ただ、Aは完全に気持ちが冷めているように見えた…本人もそう言ってたが、実際はどうだったんだろうか…。
気持ちが冷めている、という割には食欲がなくなり一気に4、5kg体重が落ち、頬が少しこけて顔には元気がなかった。
そんな落ちこんでるAを、只々私は慰めるしかなかった。
今思えば、Aの言動には矛盾点も多かったと思う。
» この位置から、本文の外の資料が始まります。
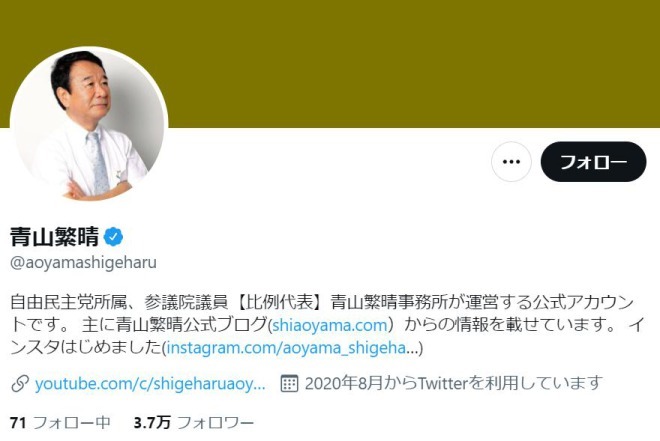
Task: Click bio text 青山繁晴公式ブログ
Action: click(x=174, y=325)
もっと早く気づいていれば、なんてことは生きていればよくあることなんだろうが…。
話を戻そう。
Aと嫁は、そんな状況でもしばらく一緒にいた。
離婚する気のない嫁に対し、Aは気持ちを伝えたと言っていたが…実際に行動に移す気は無いように見えた、私には。
私は早く結論を出してほしかったが、そんな事を言える立場でもなく只々時を待つしかなかった。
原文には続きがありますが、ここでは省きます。